**WHAT IS BEING ASKED**
Print everything in the records from the first line down through the line containing "click(80, 967)", with both ends included and no character changed.

**EXCERPTED RECORDS**

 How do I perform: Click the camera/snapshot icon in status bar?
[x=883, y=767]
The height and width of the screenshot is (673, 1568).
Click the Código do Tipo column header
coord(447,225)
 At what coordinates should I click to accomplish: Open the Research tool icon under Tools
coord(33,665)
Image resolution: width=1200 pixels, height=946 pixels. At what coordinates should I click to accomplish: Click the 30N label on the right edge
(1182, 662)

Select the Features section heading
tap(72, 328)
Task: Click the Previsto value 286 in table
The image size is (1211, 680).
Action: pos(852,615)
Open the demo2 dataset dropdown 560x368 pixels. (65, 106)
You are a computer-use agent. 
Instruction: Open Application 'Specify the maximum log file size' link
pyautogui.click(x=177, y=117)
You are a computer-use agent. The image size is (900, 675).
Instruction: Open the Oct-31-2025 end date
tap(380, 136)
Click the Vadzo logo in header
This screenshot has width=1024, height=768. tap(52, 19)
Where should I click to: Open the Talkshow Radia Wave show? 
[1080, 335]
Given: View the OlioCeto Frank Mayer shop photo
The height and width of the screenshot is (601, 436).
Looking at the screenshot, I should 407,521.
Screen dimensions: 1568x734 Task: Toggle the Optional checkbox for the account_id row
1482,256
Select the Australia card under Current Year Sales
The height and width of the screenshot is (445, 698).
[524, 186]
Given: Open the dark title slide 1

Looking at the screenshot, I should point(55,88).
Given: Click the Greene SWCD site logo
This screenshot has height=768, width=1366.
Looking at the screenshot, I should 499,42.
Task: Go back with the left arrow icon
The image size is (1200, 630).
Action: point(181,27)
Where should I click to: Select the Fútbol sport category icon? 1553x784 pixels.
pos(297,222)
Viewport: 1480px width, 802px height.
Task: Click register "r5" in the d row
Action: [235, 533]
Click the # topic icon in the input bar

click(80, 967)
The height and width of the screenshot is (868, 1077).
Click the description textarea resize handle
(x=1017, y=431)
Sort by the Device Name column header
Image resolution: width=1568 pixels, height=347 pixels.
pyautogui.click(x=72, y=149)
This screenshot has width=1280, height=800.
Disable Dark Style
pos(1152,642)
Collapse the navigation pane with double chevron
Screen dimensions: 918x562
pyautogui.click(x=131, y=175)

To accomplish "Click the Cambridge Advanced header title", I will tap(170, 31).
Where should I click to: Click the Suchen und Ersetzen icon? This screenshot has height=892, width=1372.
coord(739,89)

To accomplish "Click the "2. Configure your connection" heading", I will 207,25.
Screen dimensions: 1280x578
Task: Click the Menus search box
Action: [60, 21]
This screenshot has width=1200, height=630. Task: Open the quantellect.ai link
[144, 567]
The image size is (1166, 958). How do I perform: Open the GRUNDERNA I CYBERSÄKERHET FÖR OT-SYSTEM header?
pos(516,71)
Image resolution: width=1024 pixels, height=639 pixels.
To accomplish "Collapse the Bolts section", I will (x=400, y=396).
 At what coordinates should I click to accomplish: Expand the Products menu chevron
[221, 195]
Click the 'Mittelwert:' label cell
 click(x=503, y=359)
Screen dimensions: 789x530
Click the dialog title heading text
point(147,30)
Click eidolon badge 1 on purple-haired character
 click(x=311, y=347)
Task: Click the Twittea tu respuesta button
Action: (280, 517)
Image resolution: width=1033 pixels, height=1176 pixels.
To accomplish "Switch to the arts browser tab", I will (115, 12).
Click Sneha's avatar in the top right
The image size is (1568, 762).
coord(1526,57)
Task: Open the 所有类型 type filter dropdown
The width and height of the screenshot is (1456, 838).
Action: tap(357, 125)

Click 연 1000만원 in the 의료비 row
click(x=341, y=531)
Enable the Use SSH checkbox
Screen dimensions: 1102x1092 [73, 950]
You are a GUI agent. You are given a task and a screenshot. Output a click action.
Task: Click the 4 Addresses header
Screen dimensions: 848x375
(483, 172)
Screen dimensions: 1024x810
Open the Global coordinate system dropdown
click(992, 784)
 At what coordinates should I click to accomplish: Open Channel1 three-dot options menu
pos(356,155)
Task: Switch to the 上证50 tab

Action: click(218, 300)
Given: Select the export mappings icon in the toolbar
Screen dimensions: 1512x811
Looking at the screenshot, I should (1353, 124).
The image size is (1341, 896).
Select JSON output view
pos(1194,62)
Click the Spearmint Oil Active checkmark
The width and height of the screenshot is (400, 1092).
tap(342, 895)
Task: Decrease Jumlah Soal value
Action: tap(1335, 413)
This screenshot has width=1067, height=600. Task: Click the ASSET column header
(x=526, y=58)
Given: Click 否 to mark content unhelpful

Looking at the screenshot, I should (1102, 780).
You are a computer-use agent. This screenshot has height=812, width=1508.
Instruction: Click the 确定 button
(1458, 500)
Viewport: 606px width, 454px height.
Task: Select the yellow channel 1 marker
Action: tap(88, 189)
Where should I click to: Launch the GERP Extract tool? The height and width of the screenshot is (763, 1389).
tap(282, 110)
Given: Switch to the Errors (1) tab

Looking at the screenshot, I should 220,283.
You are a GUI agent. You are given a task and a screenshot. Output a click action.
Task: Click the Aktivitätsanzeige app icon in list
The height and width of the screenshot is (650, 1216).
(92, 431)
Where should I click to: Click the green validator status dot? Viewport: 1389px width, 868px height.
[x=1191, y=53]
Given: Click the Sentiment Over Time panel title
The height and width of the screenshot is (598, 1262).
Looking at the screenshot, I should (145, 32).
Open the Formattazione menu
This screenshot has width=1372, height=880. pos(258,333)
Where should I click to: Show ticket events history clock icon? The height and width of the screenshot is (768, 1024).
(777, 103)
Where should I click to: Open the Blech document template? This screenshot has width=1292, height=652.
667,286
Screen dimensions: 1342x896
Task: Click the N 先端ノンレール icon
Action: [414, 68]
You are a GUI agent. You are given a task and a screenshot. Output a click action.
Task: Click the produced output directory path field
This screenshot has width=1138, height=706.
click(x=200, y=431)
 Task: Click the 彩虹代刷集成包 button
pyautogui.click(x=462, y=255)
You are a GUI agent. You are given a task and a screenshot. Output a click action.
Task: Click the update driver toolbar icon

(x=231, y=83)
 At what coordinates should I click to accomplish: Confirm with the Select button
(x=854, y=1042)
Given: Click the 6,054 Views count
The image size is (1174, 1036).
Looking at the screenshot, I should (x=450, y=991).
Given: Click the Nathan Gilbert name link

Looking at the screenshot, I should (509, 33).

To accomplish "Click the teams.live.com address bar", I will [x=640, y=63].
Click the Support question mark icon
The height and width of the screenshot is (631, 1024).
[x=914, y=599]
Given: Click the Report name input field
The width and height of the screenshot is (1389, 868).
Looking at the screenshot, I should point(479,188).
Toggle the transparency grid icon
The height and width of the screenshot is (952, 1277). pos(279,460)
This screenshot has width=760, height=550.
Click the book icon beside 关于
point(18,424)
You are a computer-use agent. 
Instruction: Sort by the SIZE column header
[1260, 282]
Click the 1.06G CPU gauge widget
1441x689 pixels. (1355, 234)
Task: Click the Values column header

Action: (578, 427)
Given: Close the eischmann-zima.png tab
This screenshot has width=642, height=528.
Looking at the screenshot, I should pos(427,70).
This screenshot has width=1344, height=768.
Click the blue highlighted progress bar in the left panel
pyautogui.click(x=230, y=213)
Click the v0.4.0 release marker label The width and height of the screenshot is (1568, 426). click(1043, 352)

**FINISHED TASK**
 How do I perform: Click the camera/snapshot icon in status bar?
[x=883, y=767]
The height and width of the screenshot is (673, 1568).
Click the Código do Tipo column header
coord(447,225)
 At what coordinates should I click to accomplish: Open the Research tool icon under Tools
coord(33,665)
Image resolution: width=1200 pixels, height=946 pixels. At what coordinates should I click to accomplish: Click the 30N label on the right edge
(1182, 662)

Select the Features section heading
tap(72, 328)
Task: Click the Previsto value 286 in table
The image size is (1211, 680).
Action: pos(852,615)
Open the demo2 dataset dropdown 560x368 pixels. (65, 106)
You are a computer-use agent. 
Instruction: Open Application 'Specify the maximum log file size' link
pyautogui.click(x=177, y=117)
You are a computer-use agent. The image size is (900, 675).
Instruction: Open the Oct-31-2025 end date
tap(380, 136)
Click the Vadzo logo in header
This screenshot has width=1024, height=768. tap(52, 19)
Where should I click to: Open the Talkshow Radia Wave show? 
[1080, 335]
Given: View the OlioCeto Frank Mayer shop photo
The height and width of the screenshot is (601, 436).
Looking at the screenshot, I should 407,521.
Screen dimensions: 1568x734 Task: Toggle the Optional checkbox for the account_id row
1482,256
Select the Australia card under Current Year Sales
The height and width of the screenshot is (445, 698).
[524, 186]
Given: Open the dark title slide 1

Looking at the screenshot, I should point(55,88).
Given: Click the Greene SWCD site logo
This screenshot has height=768, width=1366.
Looking at the screenshot, I should 499,42.
Task: Go back with the left arrow icon
The image size is (1200, 630).
Action: point(181,27)
Where should I click to: Select the Fútbol sport category icon? 1553x784 pixels.
pos(297,222)
Viewport: 1480px width, 802px height.
Task: Click register "r5" in the d row
Action: [235, 533]
Click the # topic icon in the input bar

click(80, 967)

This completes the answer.